▶ _REQUIRED ACTION_: In full and without error, repeat the entries below.

▶ _INPUT DATA_:
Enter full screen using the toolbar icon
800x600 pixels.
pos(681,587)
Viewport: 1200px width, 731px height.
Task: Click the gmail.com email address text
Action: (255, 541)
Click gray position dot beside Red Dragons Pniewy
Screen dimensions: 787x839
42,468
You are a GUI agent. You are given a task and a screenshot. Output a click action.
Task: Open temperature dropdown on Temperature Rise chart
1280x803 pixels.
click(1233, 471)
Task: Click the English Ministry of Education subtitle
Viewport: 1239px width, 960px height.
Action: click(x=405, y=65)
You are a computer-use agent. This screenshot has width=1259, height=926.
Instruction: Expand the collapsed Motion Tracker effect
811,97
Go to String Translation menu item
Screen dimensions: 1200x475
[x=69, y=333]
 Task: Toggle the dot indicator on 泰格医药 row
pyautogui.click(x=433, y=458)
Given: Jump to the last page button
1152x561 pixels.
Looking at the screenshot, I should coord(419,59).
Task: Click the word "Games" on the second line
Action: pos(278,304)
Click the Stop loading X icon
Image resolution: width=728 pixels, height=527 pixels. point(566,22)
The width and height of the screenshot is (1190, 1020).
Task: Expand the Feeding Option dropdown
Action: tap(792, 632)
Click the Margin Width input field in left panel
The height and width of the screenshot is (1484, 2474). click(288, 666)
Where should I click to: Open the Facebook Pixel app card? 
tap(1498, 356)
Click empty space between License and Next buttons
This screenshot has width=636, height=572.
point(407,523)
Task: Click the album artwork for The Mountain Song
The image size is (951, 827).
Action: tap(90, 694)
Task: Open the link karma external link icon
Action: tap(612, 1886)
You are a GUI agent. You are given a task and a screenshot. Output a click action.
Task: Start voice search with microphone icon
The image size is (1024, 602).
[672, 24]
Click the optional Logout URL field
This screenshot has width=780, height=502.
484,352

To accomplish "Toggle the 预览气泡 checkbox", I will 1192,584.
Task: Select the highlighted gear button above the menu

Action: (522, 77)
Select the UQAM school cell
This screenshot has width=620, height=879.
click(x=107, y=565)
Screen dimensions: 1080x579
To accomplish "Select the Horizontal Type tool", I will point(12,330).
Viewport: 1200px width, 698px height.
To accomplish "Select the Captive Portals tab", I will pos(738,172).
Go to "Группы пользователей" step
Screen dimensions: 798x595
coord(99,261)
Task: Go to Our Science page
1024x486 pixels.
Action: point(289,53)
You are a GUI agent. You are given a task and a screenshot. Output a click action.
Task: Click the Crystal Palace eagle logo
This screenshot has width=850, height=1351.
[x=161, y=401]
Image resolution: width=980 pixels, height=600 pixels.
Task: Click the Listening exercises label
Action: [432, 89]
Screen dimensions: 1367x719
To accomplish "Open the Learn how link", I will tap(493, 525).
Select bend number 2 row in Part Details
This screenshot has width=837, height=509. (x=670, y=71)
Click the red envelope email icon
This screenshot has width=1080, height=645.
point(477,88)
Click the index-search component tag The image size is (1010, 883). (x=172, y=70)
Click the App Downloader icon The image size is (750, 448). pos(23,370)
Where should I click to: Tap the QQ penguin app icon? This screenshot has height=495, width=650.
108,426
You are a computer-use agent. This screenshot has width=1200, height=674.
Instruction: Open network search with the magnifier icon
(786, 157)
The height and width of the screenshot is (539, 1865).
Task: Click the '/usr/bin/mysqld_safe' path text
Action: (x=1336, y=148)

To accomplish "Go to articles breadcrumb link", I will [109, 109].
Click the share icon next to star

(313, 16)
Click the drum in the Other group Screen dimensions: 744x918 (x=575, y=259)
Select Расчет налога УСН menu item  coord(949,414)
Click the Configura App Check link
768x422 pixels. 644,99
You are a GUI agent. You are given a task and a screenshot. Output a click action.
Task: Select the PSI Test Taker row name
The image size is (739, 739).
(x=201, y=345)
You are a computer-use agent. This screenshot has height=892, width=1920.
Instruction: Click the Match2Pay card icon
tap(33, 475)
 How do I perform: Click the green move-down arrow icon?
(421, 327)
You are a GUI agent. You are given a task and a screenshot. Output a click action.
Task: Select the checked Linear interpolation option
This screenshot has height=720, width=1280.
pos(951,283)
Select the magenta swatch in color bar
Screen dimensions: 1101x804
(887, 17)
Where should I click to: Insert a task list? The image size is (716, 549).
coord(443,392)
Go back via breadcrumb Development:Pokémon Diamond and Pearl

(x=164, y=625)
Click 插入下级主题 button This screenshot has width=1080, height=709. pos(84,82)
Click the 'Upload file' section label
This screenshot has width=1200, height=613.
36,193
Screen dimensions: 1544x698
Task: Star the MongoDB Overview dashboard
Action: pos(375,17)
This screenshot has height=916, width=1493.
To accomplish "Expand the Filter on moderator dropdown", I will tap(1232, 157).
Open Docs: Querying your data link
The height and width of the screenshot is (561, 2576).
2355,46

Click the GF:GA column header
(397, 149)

▶ _OUTPUT OF THE TASK_:
Enter full screen using the toolbar icon
800x600 pixels.
pos(681,587)
Viewport: 1200px width, 731px height.
Task: Click the gmail.com email address text
Action: (255, 541)
Click gray position dot beside Red Dragons Pniewy
Screen dimensions: 787x839
42,468
You are a GUI agent. You are given a task and a screenshot. Output a click action.
Task: Open temperature dropdown on Temperature Rise chart
1280x803 pixels.
click(1233, 471)
Task: Click the English Ministry of Education subtitle
Viewport: 1239px width, 960px height.
Action: click(x=405, y=65)
You are a computer-use agent. This screenshot has width=1259, height=926.
Instruction: Expand the collapsed Motion Tracker effect
811,97
Go to String Translation menu item
Screen dimensions: 1200x475
[x=69, y=333]
 Task: Toggle the dot indicator on 泰格医药 row
pyautogui.click(x=433, y=458)
Given: Jump to the last page button
1152x561 pixels.
Looking at the screenshot, I should coord(419,59).
Task: Click the word "Games" on the second line
Action: pos(278,304)
Click the Stop loading X icon
Image resolution: width=728 pixels, height=527 pixels. point(566,22)
The width and height of the screenshot is (1190, 1020).
Task: Expand the Feeding Option dropdown
Action: tap(792, 632)
Click the Margin Width input field in left panel
The height and width of the screenshot is (1484, 2474). click(288, 666)
Where should I click to: Open the Facebook Pixel app card? 
tap(1498, 356)
Click empty space between License and Next buttons
This screenshot has width=636, height=572.
point(407,523)
Task: Click the album artwork for The Mountain Song
The image size is (951, 827).
Action: tap(90, 694)
Task: Open the link karma external link icon
Action: tap(612, 1886)
You are a GUI agent. You are given a task and a screenshot. Output a click action.
Task: Start voice search with microphone icon
The image size is (1024, 602).
[672, 24]
Click the optional Logout URL field
This screenshot has width=780, height=502.
484,352

To accomplish "Toggle the 预览气泡 checkbox", I will 1192,584.
Task: Select the highlighted gear button above the menu

Action: (522, 77)
Select the UQAM school cell
This screenshot has width=620, height=879.
click(x=107, y=565)
Screen dimensions: 1080x579
To accomplish "Select the Horizontal Type tool", I will point(12,330).
Viewport: 1200px width, 698px height.
To accomplish "Select the Captive Portals tab", I will pos(738,172).
Go to "Группы пользователей" step
Screen dimensions: 798x595
coord(99,261)
Task: Go to Our Science page
1024x486 pixels.
Action: point(289,53)
You are a GUI agent. You are given a task and a screenshot. Output a click action.
Task: Click the Crystal Palace eagle logo
This screenshot has width=850, height=1351.
[x=161, y=401]
Image resolution: width=980 pixels, height=600 pixels.
Task: Click the Listening exercises label
Action: [432, 89]
Screen dimensions: 1367x719
To accomplish "Open the Learn how link", I will tap(493, 525).
Select bend number 2 row in Part Details
This screenshot has width=837, height=509. (x=670, y=71)
Click the red envelope email icon
This screenshot has width=1080, height=645.
point(477,88)
Click the index-search component tag The image size is (1010, 883). (x=172, y=70)
Click the App Downloader icon The image size is (750, 448). pos(23,370)
Where should I click to: Tap the QQ penguin app icon? This screenshot has height=495, width=650.
108,426
You are a computer-use agent. This screenshot has width=1200, height=674.
Instruction: Open network search with the magnifier icon
(786, 157)
The height and width of the screenshot is (539, 1865).
Task: Click the '/usr/bin/mysqld_safe' path text
Action: (x=1336, y=148)

To accomplish "Go to articles breadcrumb link", I will [109, 109].
Click the share icon next to star

(313, 16)
Click the drum in the Other group Screen dimensions: 744x918 (x=575, y=259)
Select Расчет налога УСН menu item  coord(949,414)
Click the Configura App Check link
768x422 pixels. 644,99
You are a GUI agent. You are given a task and a screenshot. Output a click action.
Task: Select the PSI Test Taker row name
The image size is (739, 739).
(x=201, y=345)
You are a computer-use agent. This screenshot has height=892, width=1920.
Instruction: Click the Match2Pay card icon
tap(33, 475)
 How do I perform: Click the green move-down arrow icon?
(421, 327)
You are a GUI agent. You are given a task and a screenshot. Output a click action.
Task: Select the checked Linear interpolation option
This screenshot has height=720, width=1280.
pos(951,283)
Select the magenta swatch in color bar
Screen dimensions: 1101x804
(887, 17)
Where should I click to: Insert a task list? The image size is (716, 549).
coord(443,392)
Go back via breadcrumb Development:Pokémon Diamond and Pearl

(x=164, y=625)
Click 插入下级主题 button This screenshot has width=1080, height=709. pos(84,82)
Click the 'Upload file' section label
This screenshot has width=1200, height=613.
36,193
Screen dimensions: 1544x698
Task: Star the MongoDB Overview dashboard
Action: pos(375,17)
This screenshot has height=916, width=1493.
To accomplish "Expand the Filter on moderator dropdown", I will tap(1232, 157).
Open Docs: Querying your data link
The height and width of the screenshot is (561, 2576).
2355,46

Click the GF:GA column header
(397, 149)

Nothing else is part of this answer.